You should consider grouping tasks in the following circumstances:
Group tasks
together that must start at the same time. The Order Task pattern can
then refer to this group to set that constraint.
Group tasks that contribute to the same calculation (reduction).
Group tasks that share the same operation, such as loop operation.
Group tasks that share a common resource, where simultaneous access is not thread safe.
The most important reason to create task groups is to place constraints on the entire group rather than on individual tasks.
1.4. The Order Tasks Pattern
The Order Tasks pattern is
the second pattern that sets dependencies based on task relationships.
This pattern identifies dependencies that place constraints on the order
(the sequence) of task execution. In this pattern, you often reference
groups of tasks defined in the Group Task pattern. For example, you
might reference a group of tasks that must start together.
Do not overuse this pattern. Ordering implies synchronization at best, and sequential execution at worst.
Some example of order dependencies are:
Start dependency This is when tasks must start at the same time. Here the constraint is the start time.
Predecessor dependency This occurs when one task must start prior to another task.
Successor dependency This happens when a task is a continuation of another task.
Data dependency This is when a task cannot start until certain information is available.
1.5. The Data Sharing Pattern
Parallel
tasks may access shared data, which can be a dependency between tasks.
Proper management is essential for correctness and to avoid problems
such as race conditions and data corruptions. The Data Sharing pattern
describes various methods for managing shared data. The goals are to
ensure that tasks adhering to this pattern are thread safe and that the
application remains scalable.
When possible, tasks should
consume thread-local data. Thread-local data is private to the task and
not accessible from other tasks. Because of this isolation, thread-local
data is exempt from most data-sharing constraints. However, tasks that
use thread-local data might require shared data for consolidation,
accumulation, or other types of reduction. Reduction is the
consolidation of partial results from separate parallel operations into a
single value. When the reduction is performed, access to the shared
data must be coordinated through some mechanism, such as thread
synchronization.
Sharing data is expensive. Proposed solutions to safely access shared data typically involve some sort of synchronization. The best solution for sharing data is not to share data.
This includes copying the shared data to a thread-local variable. You
can then access the data privately during a parallel operation. After
the operation is complete, you can perform a replacement or some type of
merge with the original shared data to minimize synchronization.
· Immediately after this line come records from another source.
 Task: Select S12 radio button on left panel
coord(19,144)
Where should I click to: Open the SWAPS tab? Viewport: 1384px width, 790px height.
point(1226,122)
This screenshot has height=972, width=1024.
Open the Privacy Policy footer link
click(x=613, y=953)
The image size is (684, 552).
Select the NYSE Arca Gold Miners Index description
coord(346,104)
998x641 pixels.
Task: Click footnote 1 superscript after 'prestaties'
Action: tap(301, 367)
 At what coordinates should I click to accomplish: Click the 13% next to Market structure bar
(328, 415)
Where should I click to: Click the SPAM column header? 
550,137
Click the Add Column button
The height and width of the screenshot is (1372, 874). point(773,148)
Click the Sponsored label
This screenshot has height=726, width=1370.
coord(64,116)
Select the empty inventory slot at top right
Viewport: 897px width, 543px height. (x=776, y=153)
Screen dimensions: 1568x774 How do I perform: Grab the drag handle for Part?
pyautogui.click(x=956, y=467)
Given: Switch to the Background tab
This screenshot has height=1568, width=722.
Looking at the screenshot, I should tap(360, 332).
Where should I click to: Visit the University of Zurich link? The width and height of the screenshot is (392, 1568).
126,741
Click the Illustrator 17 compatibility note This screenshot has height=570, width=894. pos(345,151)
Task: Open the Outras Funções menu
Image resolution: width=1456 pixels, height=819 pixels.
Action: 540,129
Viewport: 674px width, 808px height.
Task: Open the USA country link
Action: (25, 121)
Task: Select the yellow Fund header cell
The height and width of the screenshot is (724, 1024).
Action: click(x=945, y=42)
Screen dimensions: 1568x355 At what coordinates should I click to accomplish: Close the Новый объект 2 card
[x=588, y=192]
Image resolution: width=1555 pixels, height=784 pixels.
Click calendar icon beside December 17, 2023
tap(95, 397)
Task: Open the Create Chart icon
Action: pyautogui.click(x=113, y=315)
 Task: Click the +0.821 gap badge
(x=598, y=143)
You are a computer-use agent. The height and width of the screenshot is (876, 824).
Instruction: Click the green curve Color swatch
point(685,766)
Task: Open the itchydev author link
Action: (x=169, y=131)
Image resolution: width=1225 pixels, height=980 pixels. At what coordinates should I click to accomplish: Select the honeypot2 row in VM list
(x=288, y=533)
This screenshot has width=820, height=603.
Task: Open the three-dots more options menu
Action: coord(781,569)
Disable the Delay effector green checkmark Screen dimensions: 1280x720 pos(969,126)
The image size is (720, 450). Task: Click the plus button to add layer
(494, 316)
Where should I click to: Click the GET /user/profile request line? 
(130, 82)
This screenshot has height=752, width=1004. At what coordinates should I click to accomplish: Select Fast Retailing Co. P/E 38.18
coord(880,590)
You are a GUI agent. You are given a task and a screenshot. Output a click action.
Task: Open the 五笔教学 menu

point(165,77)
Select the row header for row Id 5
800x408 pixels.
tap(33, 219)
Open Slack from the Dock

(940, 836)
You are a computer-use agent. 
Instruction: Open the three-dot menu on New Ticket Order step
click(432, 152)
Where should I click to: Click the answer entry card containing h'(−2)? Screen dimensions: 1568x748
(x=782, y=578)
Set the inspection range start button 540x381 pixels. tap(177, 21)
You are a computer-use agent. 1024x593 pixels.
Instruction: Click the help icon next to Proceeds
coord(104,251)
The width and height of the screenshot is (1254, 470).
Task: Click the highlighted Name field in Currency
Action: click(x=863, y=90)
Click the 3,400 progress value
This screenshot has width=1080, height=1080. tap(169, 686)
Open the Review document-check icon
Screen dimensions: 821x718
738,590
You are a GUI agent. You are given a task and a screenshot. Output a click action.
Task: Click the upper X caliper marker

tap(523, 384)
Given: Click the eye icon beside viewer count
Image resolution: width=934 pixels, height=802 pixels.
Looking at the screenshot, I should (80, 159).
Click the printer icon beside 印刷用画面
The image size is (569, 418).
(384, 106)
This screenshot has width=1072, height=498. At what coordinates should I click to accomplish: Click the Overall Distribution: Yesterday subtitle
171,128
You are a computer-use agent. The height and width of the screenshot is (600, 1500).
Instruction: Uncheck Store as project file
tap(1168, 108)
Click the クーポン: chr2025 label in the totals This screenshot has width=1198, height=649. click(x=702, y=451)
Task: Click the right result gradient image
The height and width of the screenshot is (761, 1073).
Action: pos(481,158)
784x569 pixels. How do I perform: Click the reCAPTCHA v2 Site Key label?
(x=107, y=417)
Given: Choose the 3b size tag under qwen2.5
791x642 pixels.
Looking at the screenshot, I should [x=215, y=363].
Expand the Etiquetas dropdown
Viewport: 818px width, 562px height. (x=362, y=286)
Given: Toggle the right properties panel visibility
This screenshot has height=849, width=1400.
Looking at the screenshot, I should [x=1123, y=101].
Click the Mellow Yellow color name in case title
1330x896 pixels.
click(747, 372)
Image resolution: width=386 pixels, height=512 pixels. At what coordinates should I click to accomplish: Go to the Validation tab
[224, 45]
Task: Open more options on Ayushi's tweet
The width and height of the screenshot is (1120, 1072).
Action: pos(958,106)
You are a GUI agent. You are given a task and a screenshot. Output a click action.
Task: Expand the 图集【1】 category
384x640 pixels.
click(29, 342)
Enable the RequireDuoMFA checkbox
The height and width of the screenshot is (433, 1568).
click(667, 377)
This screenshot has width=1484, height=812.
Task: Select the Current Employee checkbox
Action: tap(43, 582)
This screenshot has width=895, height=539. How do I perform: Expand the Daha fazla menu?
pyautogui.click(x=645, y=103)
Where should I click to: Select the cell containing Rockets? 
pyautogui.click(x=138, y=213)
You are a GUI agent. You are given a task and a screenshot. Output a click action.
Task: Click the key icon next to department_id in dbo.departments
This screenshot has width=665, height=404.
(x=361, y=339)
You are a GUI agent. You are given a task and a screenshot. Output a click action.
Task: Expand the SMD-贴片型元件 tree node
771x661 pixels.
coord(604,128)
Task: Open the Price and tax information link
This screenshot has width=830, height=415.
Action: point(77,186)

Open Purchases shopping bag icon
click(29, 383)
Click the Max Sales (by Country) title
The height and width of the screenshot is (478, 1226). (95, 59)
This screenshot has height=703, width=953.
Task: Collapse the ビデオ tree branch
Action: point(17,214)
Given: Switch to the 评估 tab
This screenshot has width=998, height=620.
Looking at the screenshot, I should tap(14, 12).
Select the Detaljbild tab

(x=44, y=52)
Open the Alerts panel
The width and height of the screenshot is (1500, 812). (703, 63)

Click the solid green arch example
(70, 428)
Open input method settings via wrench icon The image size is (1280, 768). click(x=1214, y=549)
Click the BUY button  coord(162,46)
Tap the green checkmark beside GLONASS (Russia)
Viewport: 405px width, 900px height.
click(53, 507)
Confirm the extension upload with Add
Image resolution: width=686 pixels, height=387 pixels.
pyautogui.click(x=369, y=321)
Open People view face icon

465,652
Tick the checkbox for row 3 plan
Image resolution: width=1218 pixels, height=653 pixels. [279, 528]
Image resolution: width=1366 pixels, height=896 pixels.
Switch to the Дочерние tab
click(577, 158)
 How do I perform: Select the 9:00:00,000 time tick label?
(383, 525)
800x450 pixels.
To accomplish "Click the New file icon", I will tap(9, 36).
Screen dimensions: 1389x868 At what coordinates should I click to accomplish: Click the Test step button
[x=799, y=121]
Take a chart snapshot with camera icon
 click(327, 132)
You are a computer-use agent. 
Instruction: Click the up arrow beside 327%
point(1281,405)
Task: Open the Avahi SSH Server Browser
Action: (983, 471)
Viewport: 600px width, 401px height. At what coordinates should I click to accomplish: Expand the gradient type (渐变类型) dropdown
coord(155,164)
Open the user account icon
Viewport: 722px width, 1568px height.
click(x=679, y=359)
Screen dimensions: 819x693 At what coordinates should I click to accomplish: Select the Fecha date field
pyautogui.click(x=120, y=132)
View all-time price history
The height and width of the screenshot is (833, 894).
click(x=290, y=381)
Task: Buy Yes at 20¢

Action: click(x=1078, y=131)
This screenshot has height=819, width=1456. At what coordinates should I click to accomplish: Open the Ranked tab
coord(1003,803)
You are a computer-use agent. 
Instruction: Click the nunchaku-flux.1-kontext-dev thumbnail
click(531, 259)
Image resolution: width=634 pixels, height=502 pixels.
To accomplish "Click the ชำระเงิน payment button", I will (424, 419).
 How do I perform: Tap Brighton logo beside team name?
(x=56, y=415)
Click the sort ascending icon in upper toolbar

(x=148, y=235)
The type of data access can affect the level of synchronization. Common data access types are summarized here:
Read-only This is preferred and frequently requires no synchronization.
Write-only
You must have a policy to handle contention on the write.
Alternatively, you can protect the data with exclusive locks. However,
this can be expensive. An example of write-only is initializing a data
collection from independent values.
Read-write The key word here is the write.
Copy the data to a thread-local variable. Perform the update operation.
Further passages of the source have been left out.